• What is needed: From the first line to the last, please write out the data exactly.

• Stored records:

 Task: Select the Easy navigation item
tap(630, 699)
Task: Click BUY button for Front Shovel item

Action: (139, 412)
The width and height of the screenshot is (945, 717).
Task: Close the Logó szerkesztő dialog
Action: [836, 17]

• Answer for the task:
 Task: Select the Easy navigation item
tap(630, 699)
Task: Click BUY button for Front Shovel item

Action: (139, 412)
The width and height of the screenshot is (945, 717).
Task: Close the Logó szerkesztő dialog
Action: [836, 17]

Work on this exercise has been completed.